A standard resting EKG, which records heart activity while you are still, is covered for diagnostic purposes. Stress test EKGs, which evaluate heart function during physical activity, are also covered if medically necessary to diagnose heart conditions or assess heart function.

The Holter monitor is a portable device that records heart activity over an extended period, often 24 to 48 hours or up to 7 days. Medicare Part B covers Holter monitors when medically necessary, such as for individuals experiencing symptoms like arrhythmias, chest pain, or unexplained dizziness. This extended monitoring helps capture intermittent heart issues that a brief EKG might miss.

Understanding Your Costs

When Medicare Part B covers your EKG, you will have financial responsibilities. You must first meet your annual Part B deductible. For 2025, the Medicare Part B deductible is $257. This amount is paid once each calendar year for covered Part B services.

After your deductible is met, Medicare generally pays 80% of the Medicare-approved amount for the EKG service. You are responsible for the remaining 20% coinsurance. For instance, if the Medicare-approved amount for your EKG is $100 and you have met your deductible, Medicare would pay $80, and you would owe $20.

If you receive the EKG in a hospital outpatient department or a facility associated with a hospital, you might also be subject to a hospital copayment in addition to the 20% coinsurance. To manage your out-of-pocket costs, choose healthcare providers and facilities that accept Medicare assignment. Providers who accept assignment agree to accept the Medicare-approved amount as full payment, which helps limit your financial responsibility.

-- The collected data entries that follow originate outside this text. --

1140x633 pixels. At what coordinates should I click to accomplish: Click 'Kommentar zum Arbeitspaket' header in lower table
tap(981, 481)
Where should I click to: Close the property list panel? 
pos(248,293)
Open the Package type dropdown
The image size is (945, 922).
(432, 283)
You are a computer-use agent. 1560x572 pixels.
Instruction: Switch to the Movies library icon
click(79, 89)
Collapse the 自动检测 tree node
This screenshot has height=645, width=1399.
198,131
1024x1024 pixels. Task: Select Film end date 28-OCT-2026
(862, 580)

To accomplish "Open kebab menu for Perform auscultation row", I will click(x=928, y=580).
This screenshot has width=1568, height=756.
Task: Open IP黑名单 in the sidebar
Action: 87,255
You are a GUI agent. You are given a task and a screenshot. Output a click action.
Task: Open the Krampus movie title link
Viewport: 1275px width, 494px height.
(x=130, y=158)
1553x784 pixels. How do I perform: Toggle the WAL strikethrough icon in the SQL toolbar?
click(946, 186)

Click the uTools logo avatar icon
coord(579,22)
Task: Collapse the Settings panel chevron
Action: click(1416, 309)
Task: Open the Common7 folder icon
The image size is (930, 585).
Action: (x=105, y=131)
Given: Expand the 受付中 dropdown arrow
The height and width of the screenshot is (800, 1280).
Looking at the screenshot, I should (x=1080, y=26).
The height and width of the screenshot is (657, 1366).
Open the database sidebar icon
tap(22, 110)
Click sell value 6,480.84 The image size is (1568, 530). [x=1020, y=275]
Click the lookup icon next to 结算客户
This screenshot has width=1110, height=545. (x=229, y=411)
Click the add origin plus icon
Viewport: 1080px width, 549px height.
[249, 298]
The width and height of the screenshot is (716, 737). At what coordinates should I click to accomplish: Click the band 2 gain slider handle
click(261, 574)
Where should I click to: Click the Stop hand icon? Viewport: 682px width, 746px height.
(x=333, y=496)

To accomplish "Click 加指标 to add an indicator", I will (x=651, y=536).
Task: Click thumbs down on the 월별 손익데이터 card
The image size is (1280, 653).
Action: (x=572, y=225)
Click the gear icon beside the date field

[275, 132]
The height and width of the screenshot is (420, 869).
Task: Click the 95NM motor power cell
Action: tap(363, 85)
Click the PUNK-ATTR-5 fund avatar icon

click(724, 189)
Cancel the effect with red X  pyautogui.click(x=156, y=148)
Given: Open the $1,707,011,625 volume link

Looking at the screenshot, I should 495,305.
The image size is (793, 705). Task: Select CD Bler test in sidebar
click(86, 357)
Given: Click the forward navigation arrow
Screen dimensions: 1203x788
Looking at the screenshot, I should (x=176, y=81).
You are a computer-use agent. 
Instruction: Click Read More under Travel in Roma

How Other Medicare Parts Apply

While Medicare Part B covers EKGs in most outpatient scenarios, other Medicare parts may apply depending on your care setting. If an EKG is performed while you are admitted as an inpatient to a hospital, its cost is typically covered under Medicare Part A, your hospital insurance. The EKG is considered part of the comprehensive inpatient services received during your hospital stay.

Medicare Part C, known as Medicare Advantage plans, offers an alternative to Original Medicare. These plans are provided by private insurance companies approved by Medicare. Medicare Advantage plans must cover at least the same benefits as Original Medicare (Parts A and B), including medically necessary EKGs. However, specific costs, such as deductibles, copayments, and coinsurance, and rules like network providers, may differ.

Medicare Part D, which provides coverage for prescription drugs, does not cover diagnostic tests like EKGs. Part D plans are specifically designed to help with the costs of medications you take at home.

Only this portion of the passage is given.